I knew how she felt. I'd lived off people's good will for the last seven years, doing everything short of hooking just to keep body and soul together. I'd sold myself in other ways, some of them worse than turning a trick.

And here I was still on the dole, living with Jenny. The rent I paid barely covered the food I ate. I didn't like it, but sometimes people don't have choices. Jenny didn't have many choices left. She just didn't realize it yet.

 

32

J
ENNY PUT BOTH KIDS IN HER
bed with the fan blowing across them to keep them cool, then joined me outside. We sat in a pair of teak deck chairs watching the light in the pool play over the brick chimney. I wore a fleece pullover, my hair wrapped in a big towel. Jenny borrowed one of my cigarettes and tried to smoke it and coughed a lot. The night was as warm as bathwater, buzzing with cicadas, the single light bulb above the back door swirling with bugs, but it felt better outside than in the house.

“I think I'd rather sleep out here,” I said.

“The mosquitoes would eat you alive.”

Jenny had gone to the grocery store that morning but now the fridge was empty. Her friends and neighbors had cleaned her out. I only had a couple of dollars in my pocket, but I offered to go to the store in the morning if she would lend me her van. She didn't say no, but she didn't say yes, either. Instead, she started talking about Sam again.

“We went through a rough patch about a decade ago, back during the recession. Sam was a plant manager, he made good money, enough to buy this house.

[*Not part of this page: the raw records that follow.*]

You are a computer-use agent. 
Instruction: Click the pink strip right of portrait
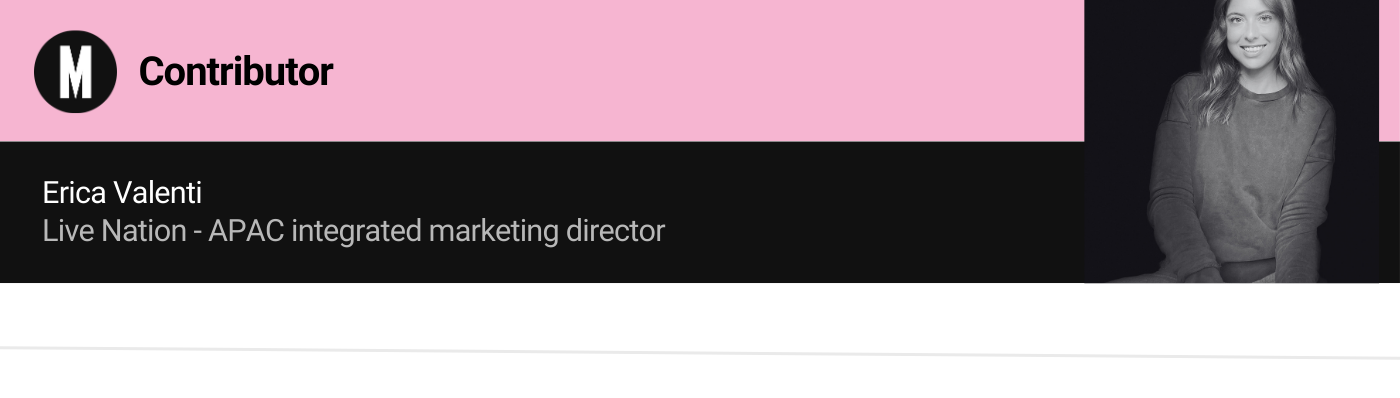pos(1389,70)
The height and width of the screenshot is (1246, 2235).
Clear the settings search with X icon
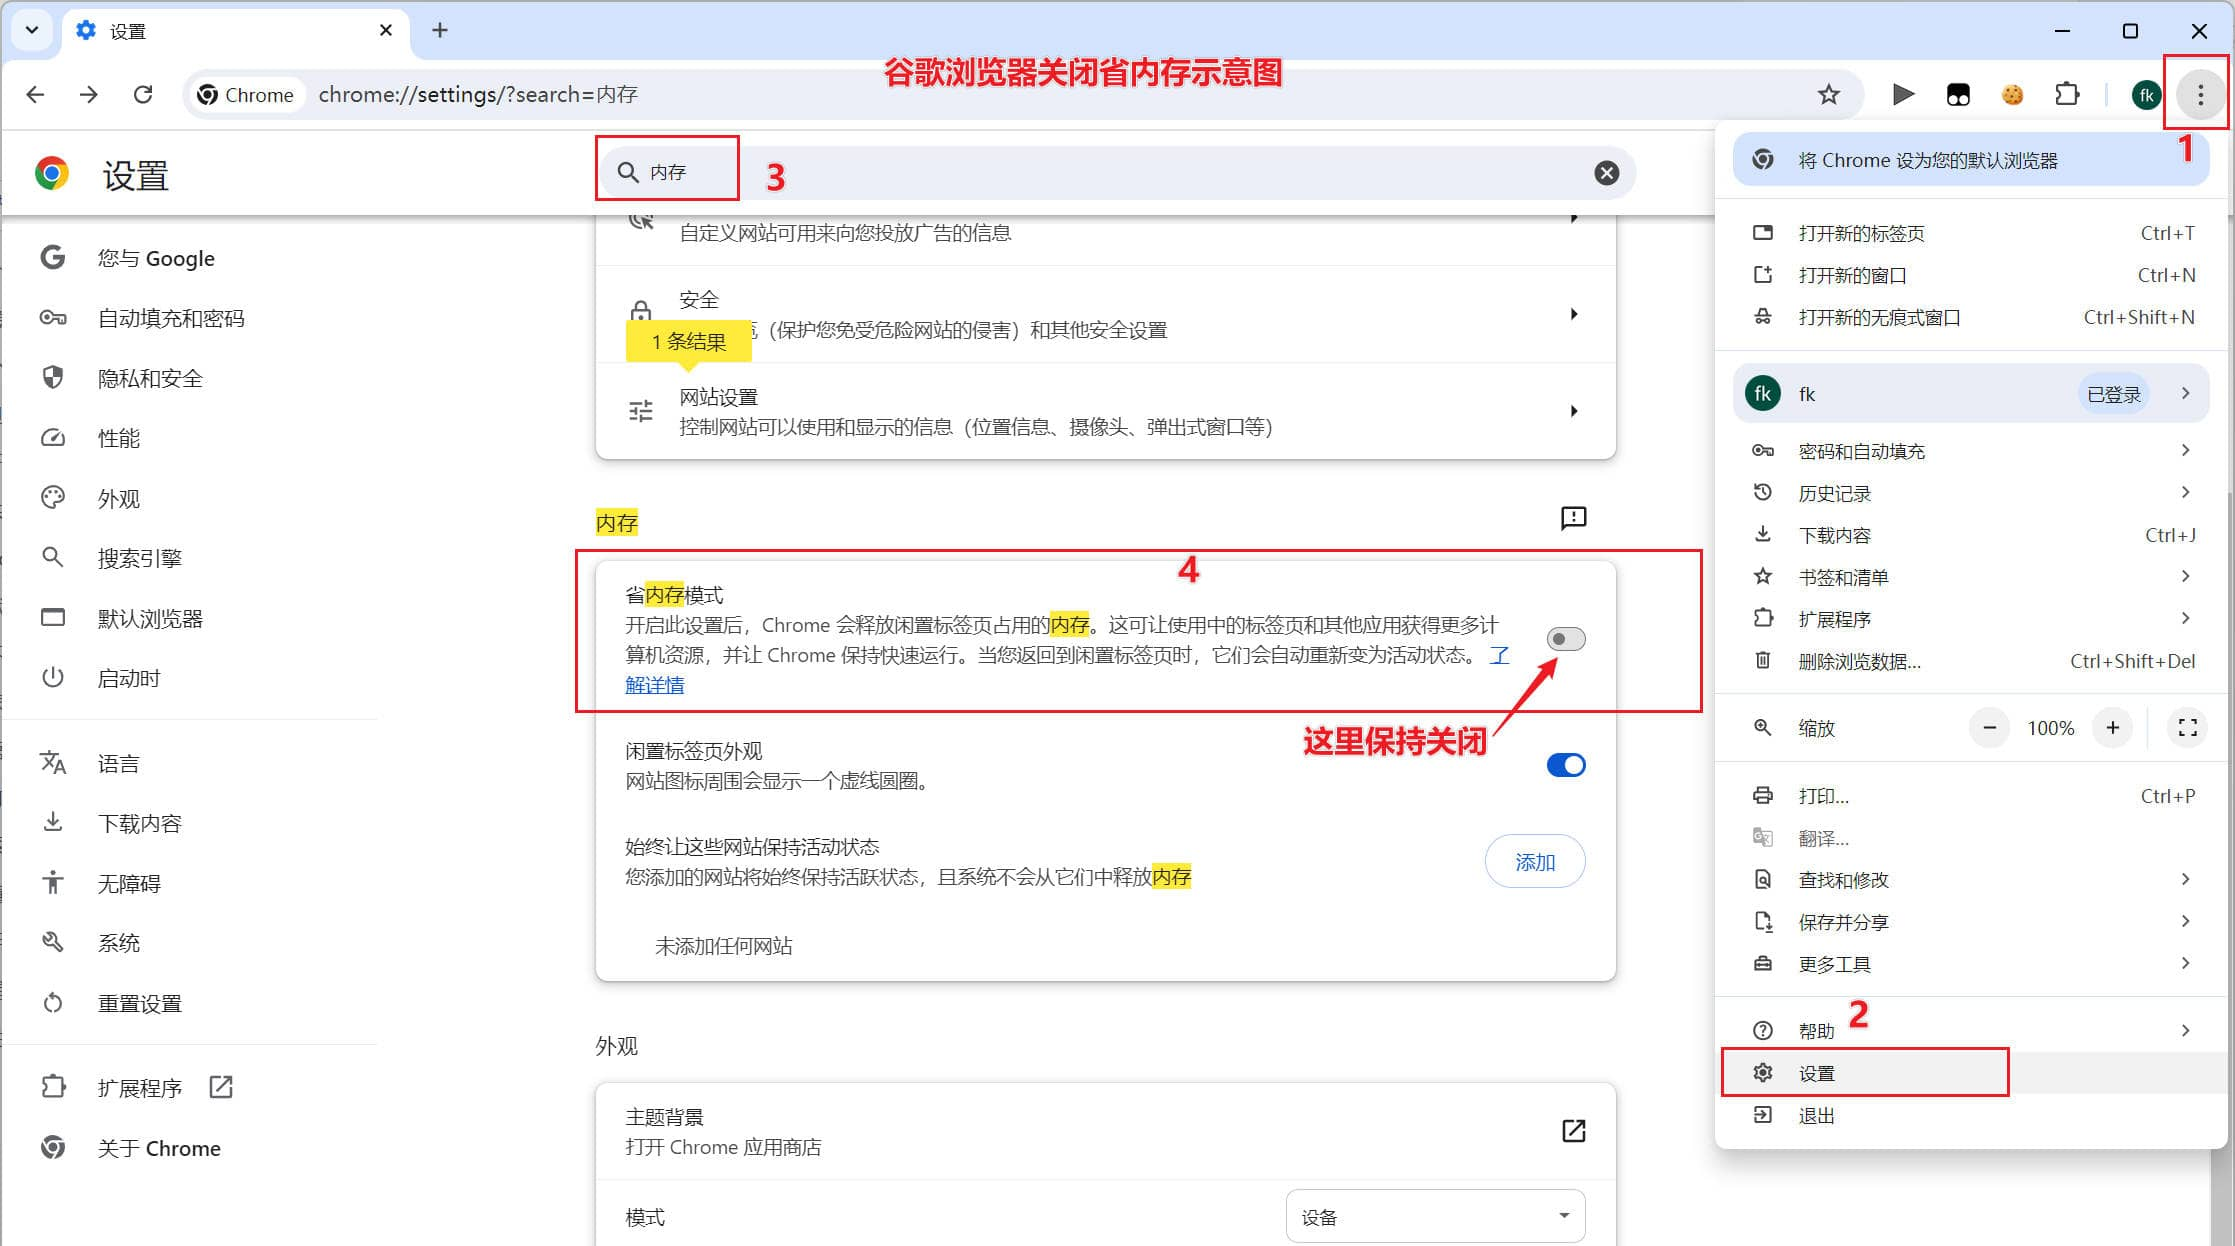pos(1606,173)
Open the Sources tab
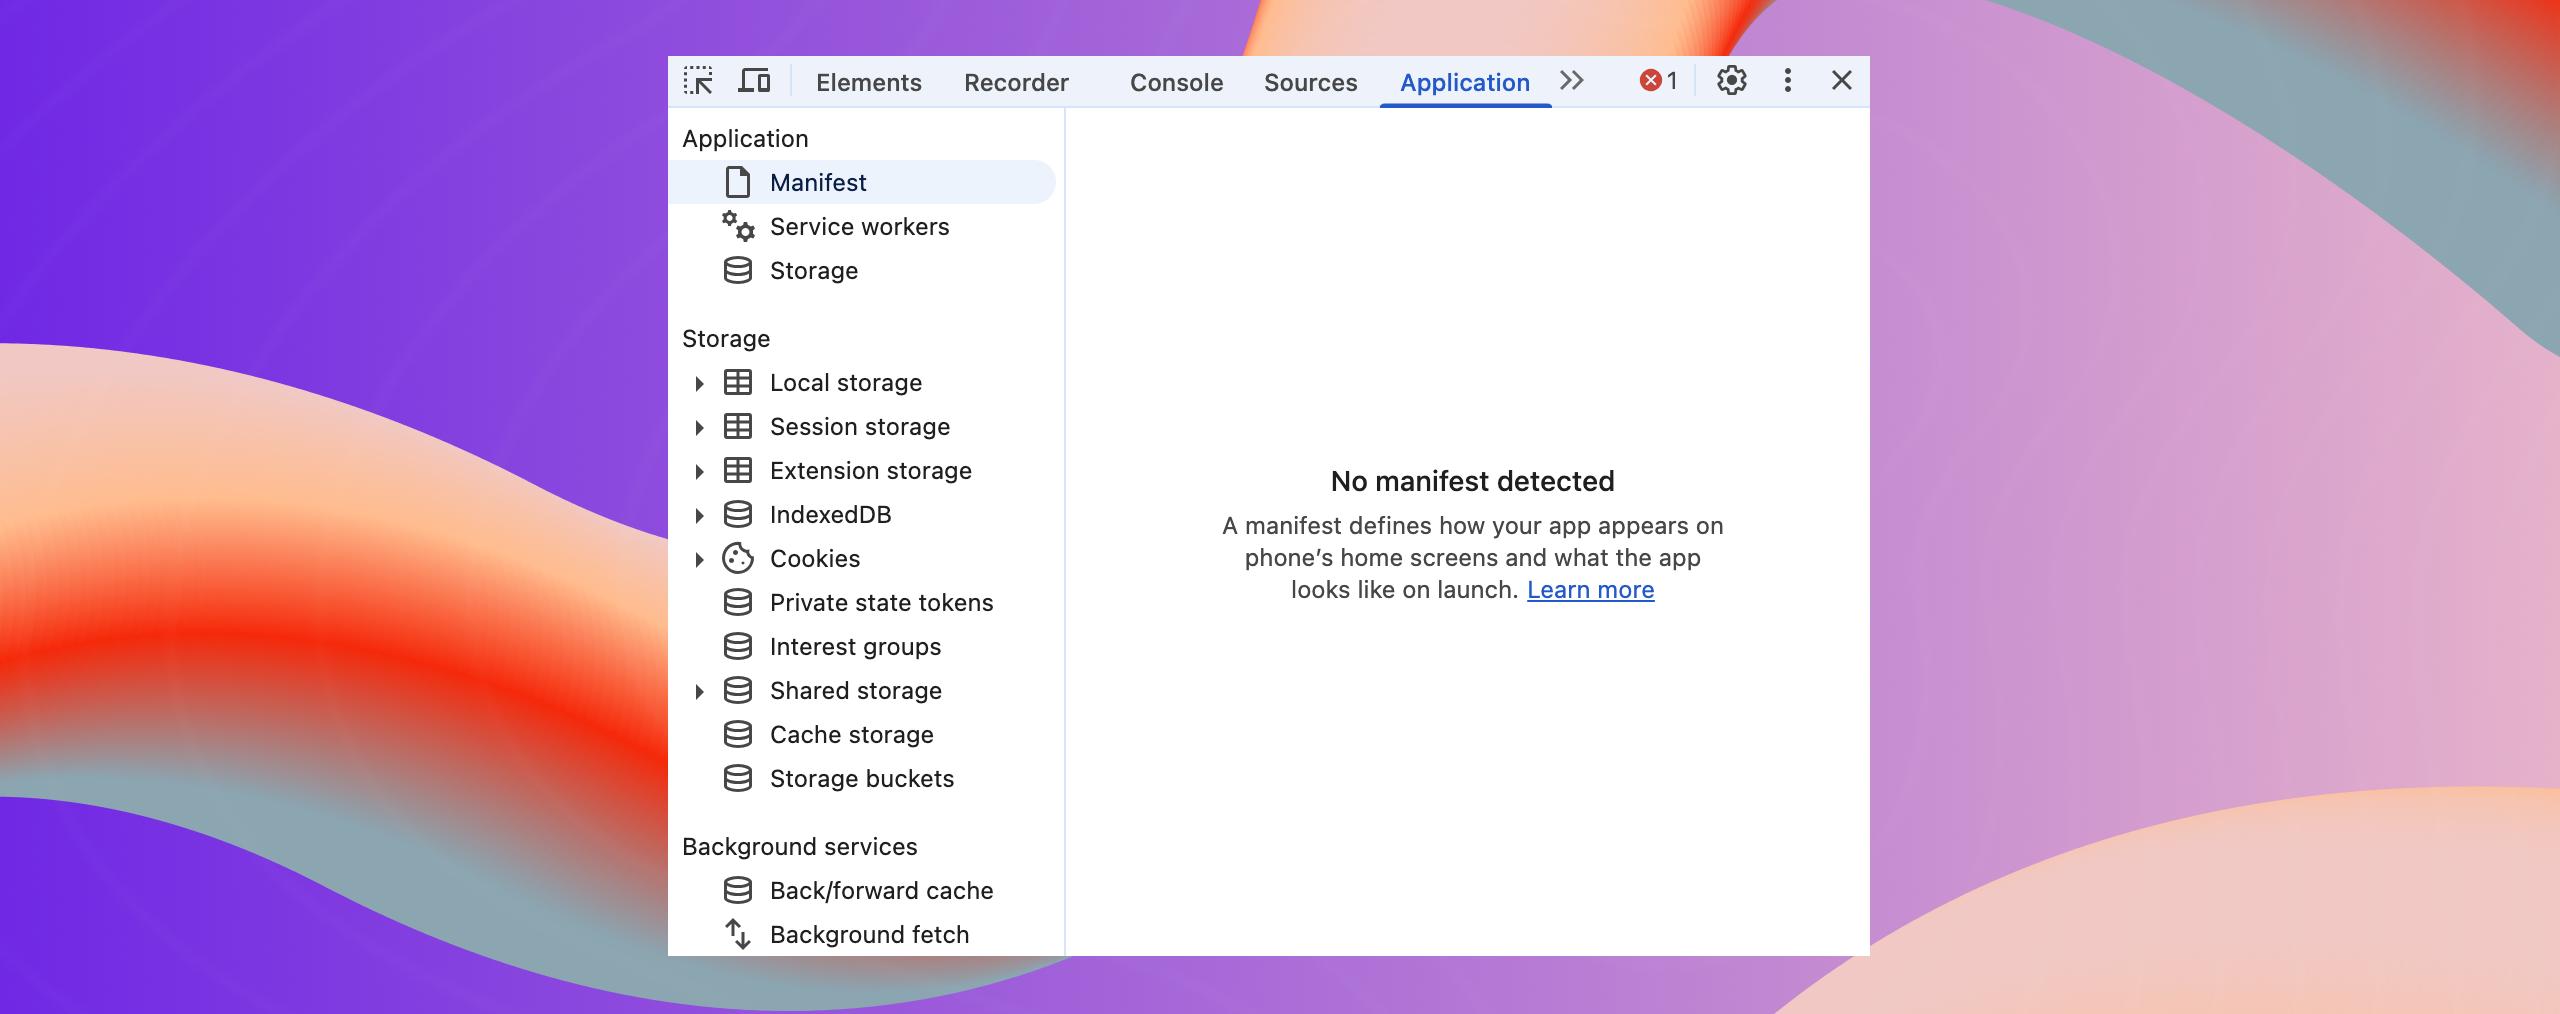 tap(1310, 83)
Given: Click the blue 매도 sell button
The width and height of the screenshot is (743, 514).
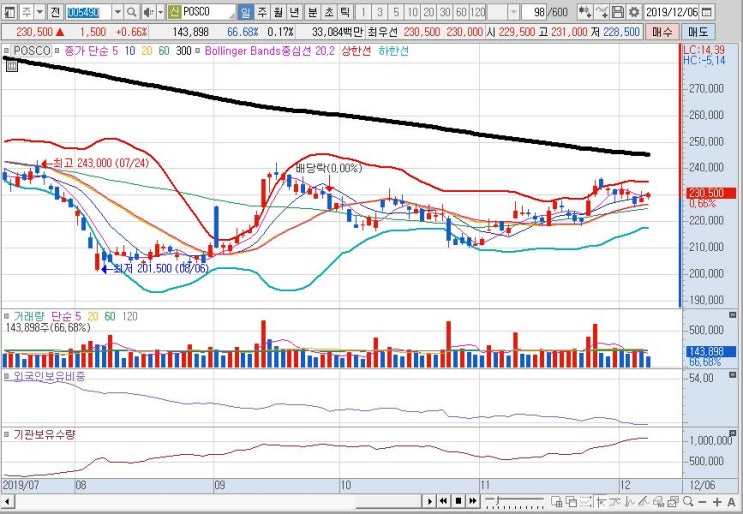Looking at the screenshot, I should point(698,32).
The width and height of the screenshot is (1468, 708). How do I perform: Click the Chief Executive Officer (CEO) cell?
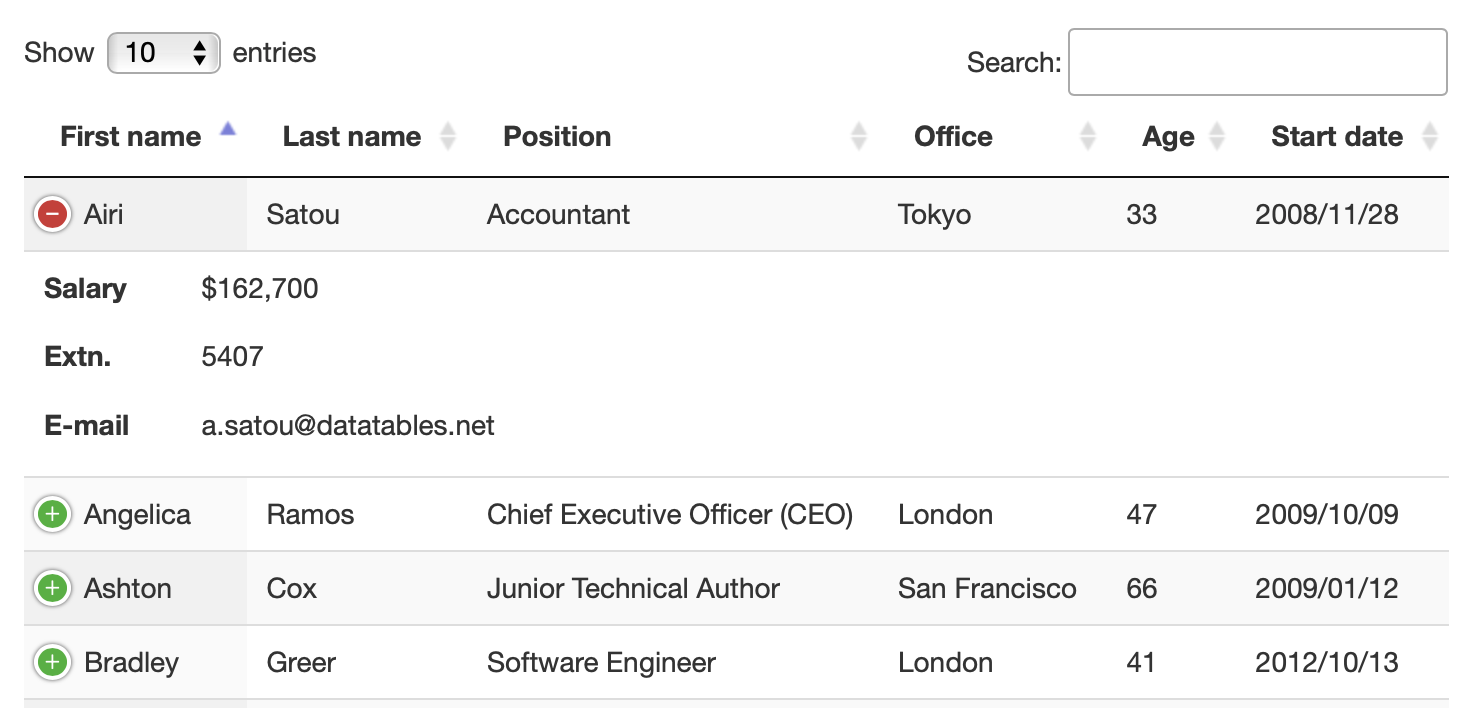669,515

I didn't have to work. I stayed home and took care of Reece and worked on my art.”

She had never mentioned her art before. I never saw her working on anything. There were a few paintings around the house that weren't the usual hobby-shop or furniture-store stock pictures, but I hadn't paid enough attention to them to look at the signature. I supposed she had given it up.

“Then the plant closed. Nobody was hiring. Sam couldn't find a job, so I got a job as a teacher's assistant. Sam started cutting yards here in the neighborhood and before you know it he had built a landscaping company literally out of nothing at all. It was amazing. He got his first big contract doing the landscaping here in Stirling Estates. After that he always said we were doing OK and I never worried about money. He took care of everything.”

So, Sam's first big contract was through the HOA where he was the treasurer. Jenny didn't seem to see anything unusual in that, and I guess there wasn't. That's just the way the world turns—for the wealthy. I didn't resent her for it. She had never known any other world. But if I didn't find a way to get Sam's life insurance money for her, she was going to find out. Soon.

It was getting late, but not too late for Deacon to pop by. We hadn't seen him all day. Jenny excused herself and went to bed. Deacon grabbed the last barely cool beer floating in a tub of melted ice. “Shouldn't you be practicing your sermon?” I asked. “Tomorrow is Sunday.”

“I never prepare beforehand.”

He had slipped off his usual black coat and undone his tie. “I just let the spirit move me.” He sat on the edge of the deck chair Jenny had recently vacated, kicked out of his shoes, peeled the black socks off his enormous feet, rolled his pants up to his knees and walked down the steps into the water. “By God,” he sighed.

“Busy day?”

“You could say that.” He took a long swig of his beer. “I'm run off my feet. I had to make three trips into Memphis to pick up lumber just this afternoon, then Ruth asked me to stop by.”

Malvern had a perfectly good building supply store of its own, but Deacon's people stopped shopping there after the third time they were accused of shoplifting. “How is Mrs. Ruth?”